_PROVIDED TEXT_:
The driver shortage issue continues to fall, ranking at No. 9, as marijuana use and driver retention challenges persist.
Battery electric vehicles and FMCSA's Compliance Safety Accountability (CSA) system re-enter the top 10 list of industry concerns.
The Wall Street Journal: Oct 20th
Maersk and Hapag-Lloyd formed the Gemini alliance to improve on-time shipping performance and reduce port calls.
Gemini aims to reach 90% reliability, up from the current 55%, by using larger ships and fewer stops.
Freight rates remain high; shipping from China to California costs $4,834, while rates from Asia to Europe have dropped.
Maersk and Hapag-Lloyd plan to resume using the Red Sea route once it’s deemed safe after ongoing conflicts.
The US Federal Maritime Commission will monitor Gemini for potential anti-competitive behavior.
Economic Updates
The Wall Street Journal: Oct 14th
OPEC revised its oil demand growth forecast downward, predicting an increase of 1.93 million barrels/day in 2024 and 1.64 million in 2025.
Demand remains above the historical average despite weaker prices due to strong air travel, road mobility, and industrial activities.
Concerns over China's growth persist, with its demand forecast lowered to 580,000 barrels/day this year.
OPEC's crude oil production dropped by 604,000 barrels/day in September due to supply disruptions in Libya and Iraq.

_AIM OF THE EXERCISE_: In the news summary above, do each of these statements agree with the text? Answer yes or no for each, and quote the words that decide it. (a) Gemini aims to raise reliability to 90% from the current 55%. (b) Freight rates from Asia to Europe have gone up. (c) OPEC raised its oil demand growth forecast.

_RECORD EXTRACTS_:
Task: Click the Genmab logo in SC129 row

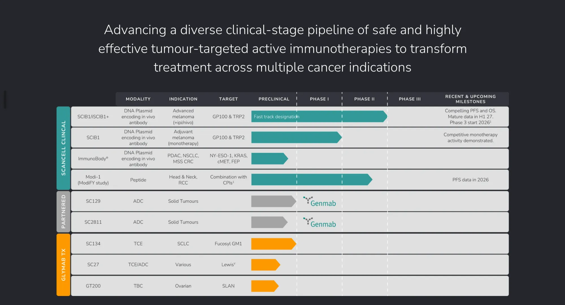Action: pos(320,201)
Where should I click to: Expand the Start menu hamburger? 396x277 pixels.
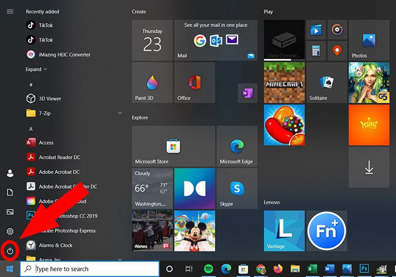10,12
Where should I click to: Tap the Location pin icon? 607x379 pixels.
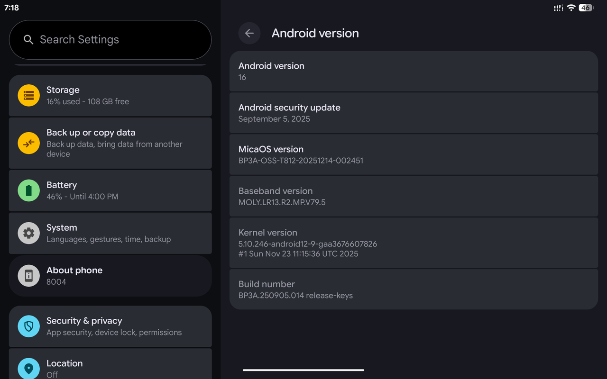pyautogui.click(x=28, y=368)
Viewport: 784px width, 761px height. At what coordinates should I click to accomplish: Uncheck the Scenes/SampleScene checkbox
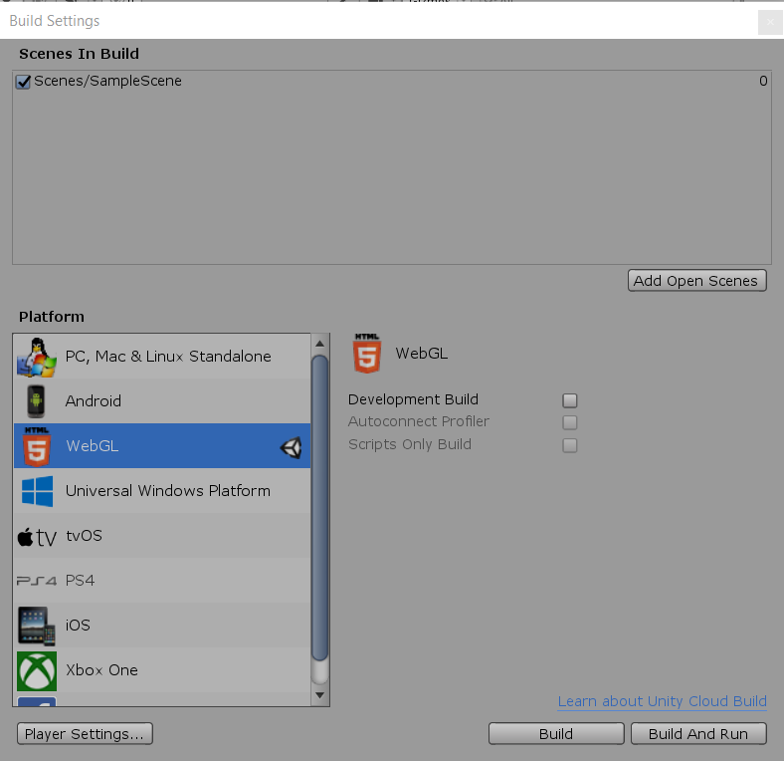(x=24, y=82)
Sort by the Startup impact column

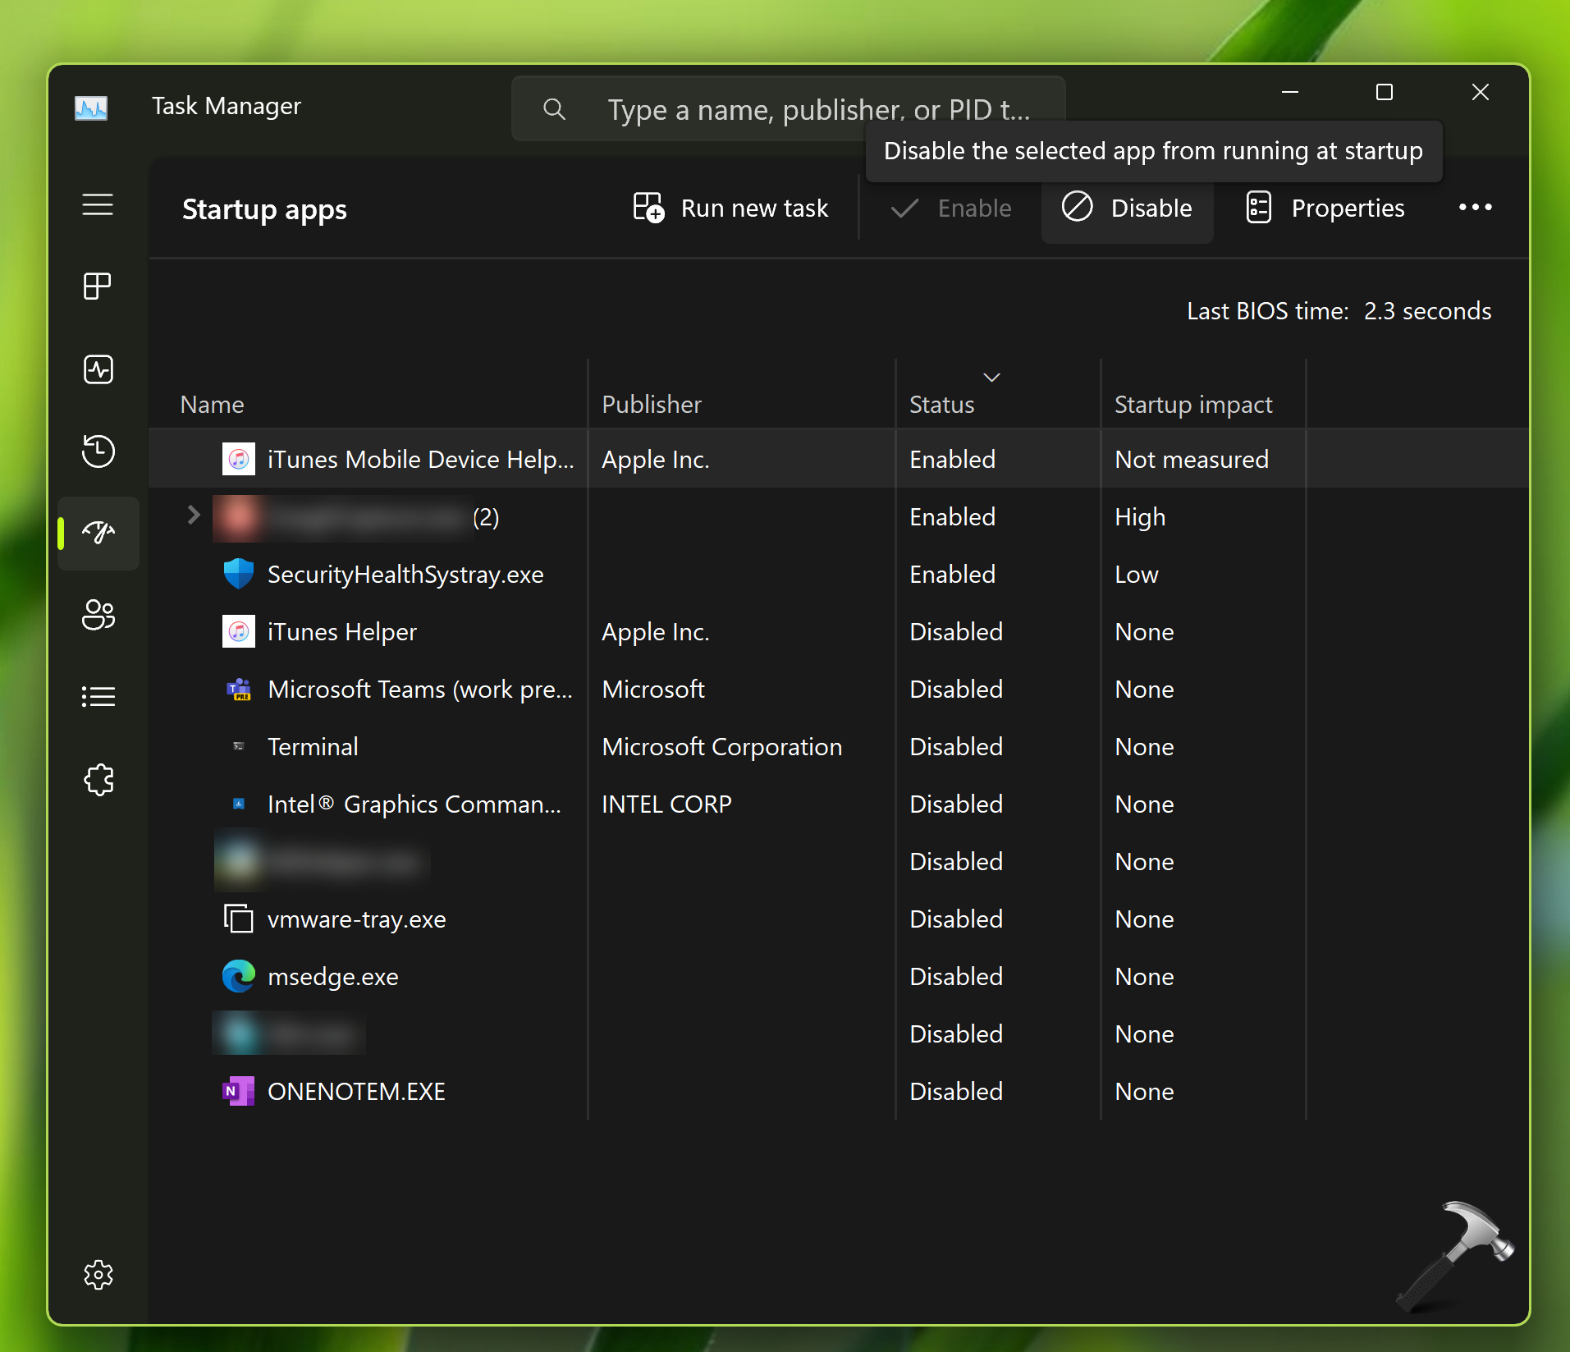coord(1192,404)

==

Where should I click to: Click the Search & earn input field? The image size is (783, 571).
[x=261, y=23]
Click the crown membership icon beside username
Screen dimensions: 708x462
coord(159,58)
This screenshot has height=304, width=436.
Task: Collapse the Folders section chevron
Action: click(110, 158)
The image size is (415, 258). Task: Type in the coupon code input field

* * *

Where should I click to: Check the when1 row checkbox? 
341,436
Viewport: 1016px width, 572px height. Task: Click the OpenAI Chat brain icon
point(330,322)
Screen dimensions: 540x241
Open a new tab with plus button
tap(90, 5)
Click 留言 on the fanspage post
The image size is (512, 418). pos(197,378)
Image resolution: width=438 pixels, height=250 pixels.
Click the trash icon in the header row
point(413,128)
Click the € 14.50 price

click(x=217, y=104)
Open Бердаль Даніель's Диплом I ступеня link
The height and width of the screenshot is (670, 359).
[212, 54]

_TASK RESULT_:
(a) Yes: "Gemini aims to reach 90% reliability, up from the current 55%"
(b) No: "rates from Asia to Europe have dropped"
(c) No: "OPEC revised its oil demand growth forecast downward"